Ive been realising recently that people’s words can betray them, an attitude, a pretense, a value they wouldn’t state openly, but they reveal it by the words they use to describe and converse. The response to this is not harsh criticism but thoughtful reflection on the attitudes, pretenses and values that we ‘bring to the table’ so to speak.
This, I think, has been the most meaningful understanding in my study of Christian ethics over the last two years. An Understanding that we all have our lenses, we all have our history and emotions, and we can’t demonise them in ways that deny who we are and who we’ve been made to be while accepting the challenge of following Jesus.

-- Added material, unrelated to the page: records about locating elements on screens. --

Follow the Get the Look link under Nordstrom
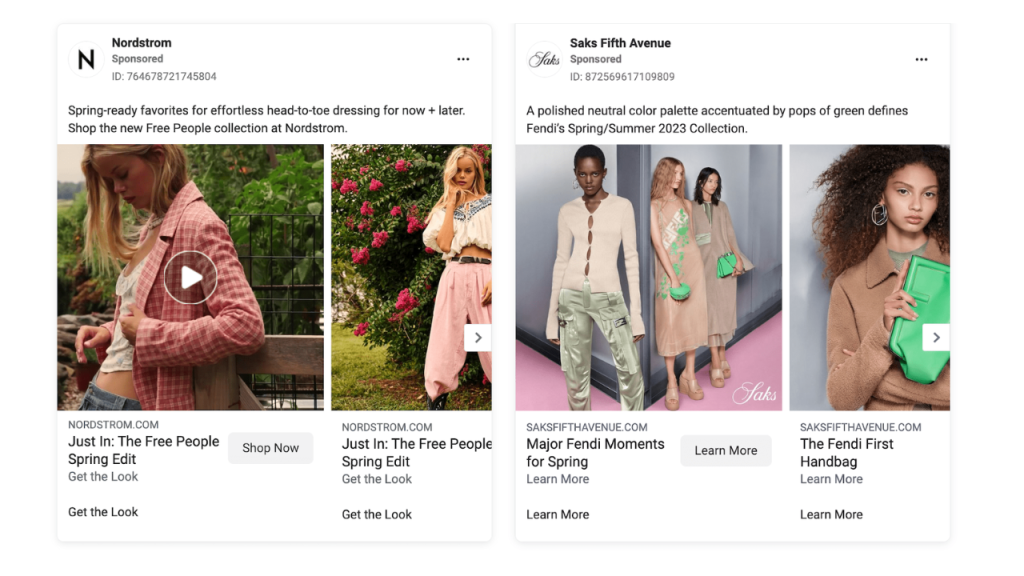This screenshot has height=576, width=1024. tap(103, 477)
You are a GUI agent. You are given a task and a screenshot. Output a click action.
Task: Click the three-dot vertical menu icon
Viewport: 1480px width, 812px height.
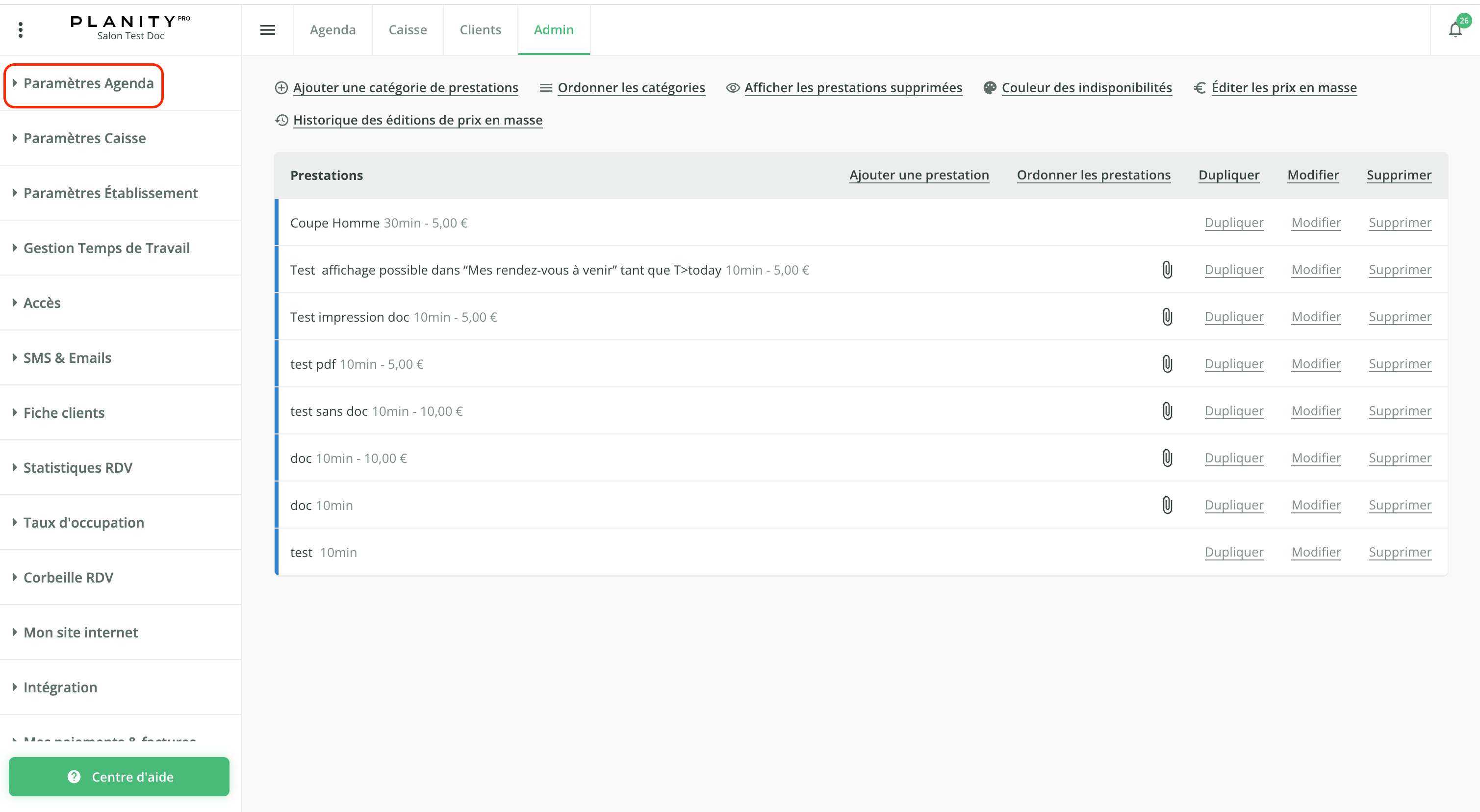[x=21, y=30]
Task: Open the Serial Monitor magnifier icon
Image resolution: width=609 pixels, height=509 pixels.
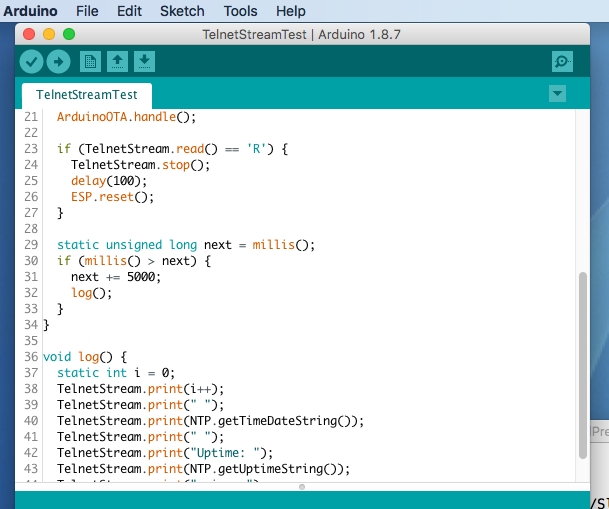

In relation to this Andrew Jones pointed out an interesting distinction between two terms used to describe models of mission/church planting which were discussed at Dallas Theological Seminary.
- I think when we shift the word missional to incarnational (session 3) then we lose something of the cost, commitment and creative strategy of being sent, as Christ was sent by the Father, into a new and different culture. The incarnation of Christ is the model for mission but to lose the cross-cultural focus by shifting the emphasis from missional to pastoral or evangelistic is by-pass the pressing challenge of a vastly different post-Christian environment in which we are sent with good news.
I think this is a very intriguing aspect of mission, establishing balance between mission and incarnation in a world which is altogether ‘other’ than the kingdom we are called to be a part of.